Несомненным славянофилом был Василий Васильевич Розанов. Доказывать это — значит ломиться в открытую дверь. Вообще о Розанове надо не писать, его надо читать, восстанавливать его в национальной памяти. Упомянем о трактовке Розанова Бердяевым. Бердяев говорил, что творчество Розанова — это физиология, переживаемая как мистика. Если угодно, в этих словах дана кратчайшая формула славянофильства.

Художником романтического масштаба и даже романтических тем кажется нам и Чехов. О «нигилизме» и «буддизме» Чехова говорили уже не раз, об этом писала Зинаида Гиппиус, писал французский исследователь Вогюэ. Следует говорить о романтизме Чехова, а не о его буддизме и нигилизме. Чехов — признанный «бытовик», сильный реалист, но уже достаточно рано у него появляется мотив «романтического томления», которое он сам обозначил как тоску по «общей идее». Конечно, здесь не может быть и речи о поиске какой-либо «идеологии», которую пытались навязывать Чехову народнические вожди Михайловский, Г. Успенский, Короленко или молодой марксиствующий Струве, — этот мотив возник у Чехова из соотнесения житейской прозы с вневременным, сверхбытовым, сверхземным масштабом. «Невеста» и «Вишневый сад» — это фантазии о смерти как преображении, прорыв к потусторонним измерениям бытия, отсюда их парадоксально оптимистическое звучание. Лучшее из сказанного о Чехове — слова А. Белого: натурализм, истончившийся до символа.

Приведем обратный пример: того, как обращение к «органической» тематике, умение передать чувственную полноту бытовых и бытийных реалий не делают еще русского художника славянофилом, не увязывают его с большой национальной традицией. Этот пример — Бунин. Бунин, при всей его громадной художественной одаренности, мелковат в русском масштабе. Если угодно, это Толстой, но Толстой, остановившийся на «Семейном счастии», не дошедший до «Войны и мира». Ему не хватает соотнесенности его органического дара с большими духовными темами. Такая соотнесенность — это и есть славянофильство.

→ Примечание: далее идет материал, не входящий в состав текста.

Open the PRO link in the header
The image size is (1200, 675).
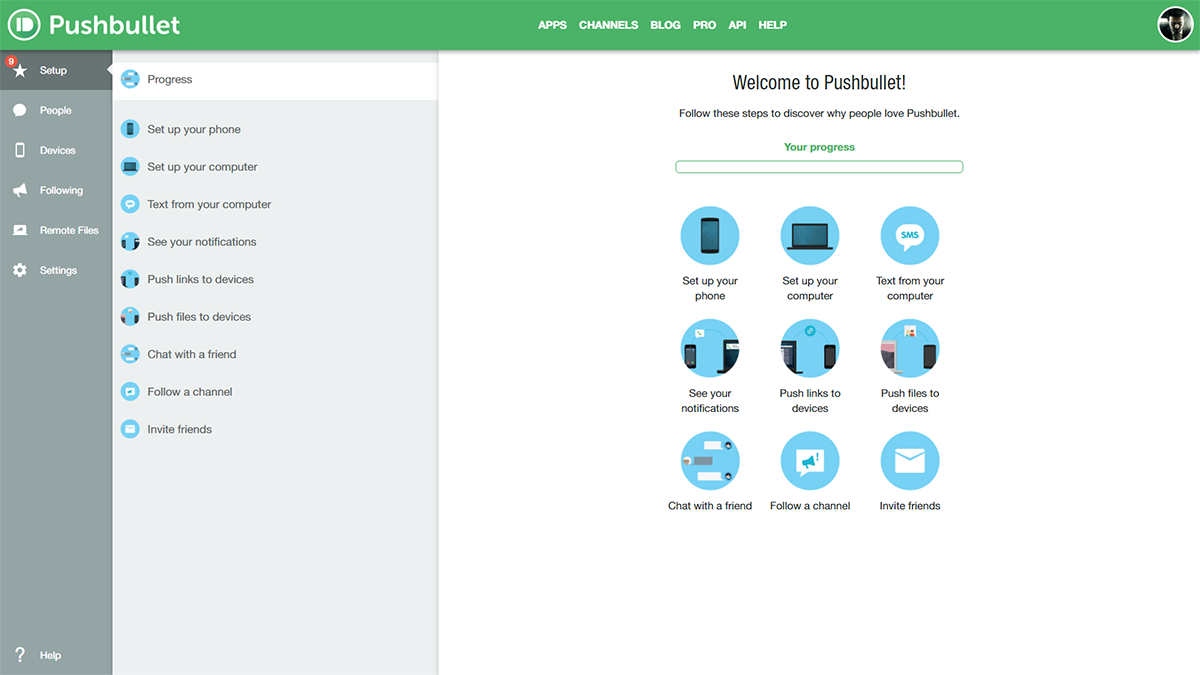pyautogui.click(x=704, y=25)
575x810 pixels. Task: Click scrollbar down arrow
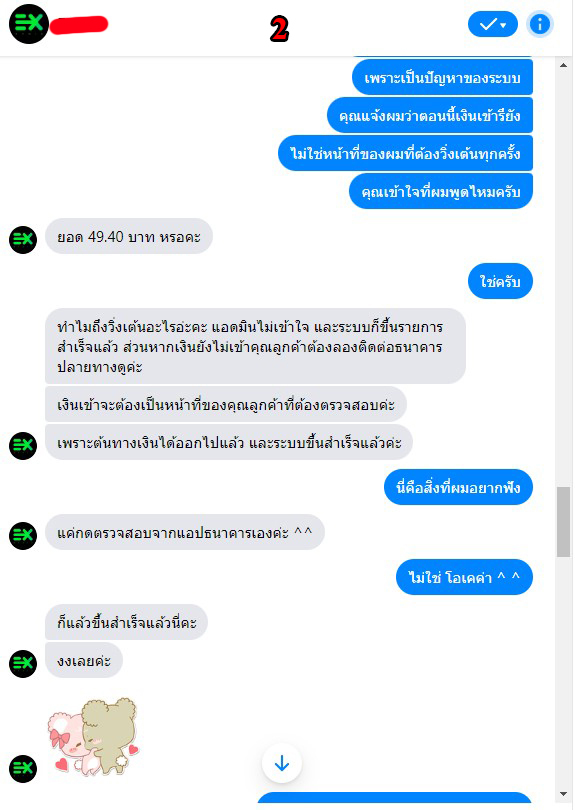click(x=563, y=795)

Скажем несколько слов о славянофильском корне одного из величайших современных русских («советских») писателей — Бориса Пастернака. «Доктор Живаго» — стопроцентно славянофильский роман. Но у Пастернака органика русской жизни, русского быта взята в ее окончательном распаде, в момент ее гибели. Можно сказать, что «Доктор Живаго» написан в продолжение лахтинской записи Блока. Но именно в этот момент русская жизнь и русский быт предстали в образе невиданной красоты. Эта красота с небывалой остротой воспринимается в акте ее конца.

Так и само славянофильство становится ощутимым в динамике русской судьбы, в моменте движения той первоначальной органической бытийной слитности, которую выразило раннее славянофильство, — является не в себе самом, а в том, что из него выросло.

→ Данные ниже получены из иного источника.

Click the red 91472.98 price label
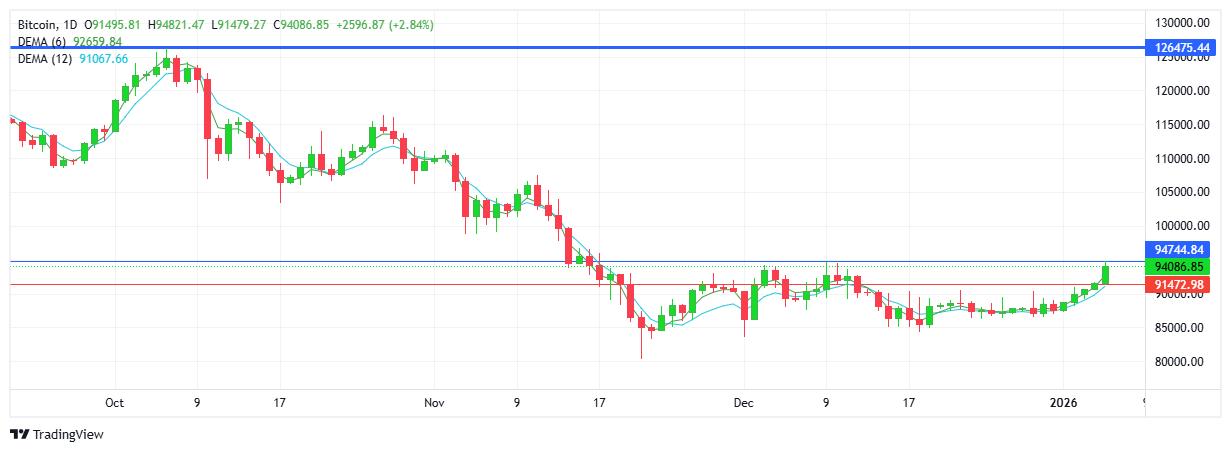The image size is (1231, 452). click(x=1181, y=285)
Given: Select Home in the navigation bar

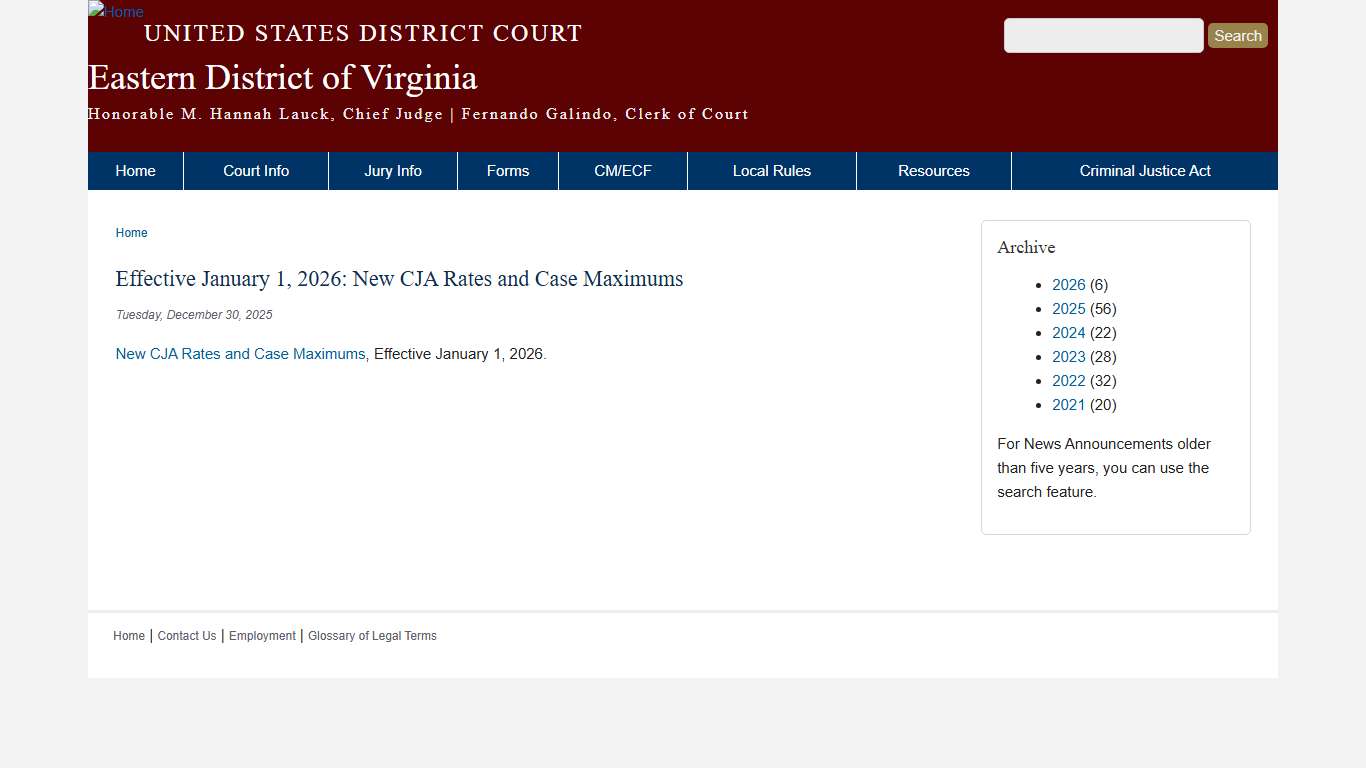Looking at the screenshot, I should click(x=135, y=170).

6. Религиозный смысл славянофильства

В истории подлинного славянофильства мы видим, всякий раз, не «разложение» его бытийных, «почвеннических» — и идеальных, религиозных элементов, а их органическую слитность, неразрывность, сращенность; в этом была не слабость славянофильства, не имманентное противоречие (в конце концов якобы разложившее его), а сила славянофильства, его истинно религиозный смысл. Мы можем выделить в славянофильстве его потенцию и его актуализацию. В первоначальном славянофильстве — момент статики, «неподвижного единства» (Вл. Соловьев) идеального и реального; в его актуализациях — в русской литературе главным образом — это нерасчлененное единство приходит в движение, самоопределяется, становится динамичным, что особенно явственно у Достоевского. В русской литературе, другим и словами, начинается развитие славянофильства, происходит становление славянофильской культуры. Можно было бы назвать эту культуру романтической, но такая спецификация становится излишней, если принять во внимание, что романтизм — не что иное, как формула всякого творческого движения, что сам факт развития теоретически осознан в романтизме (и у идущего от романтиков философа Гегеля).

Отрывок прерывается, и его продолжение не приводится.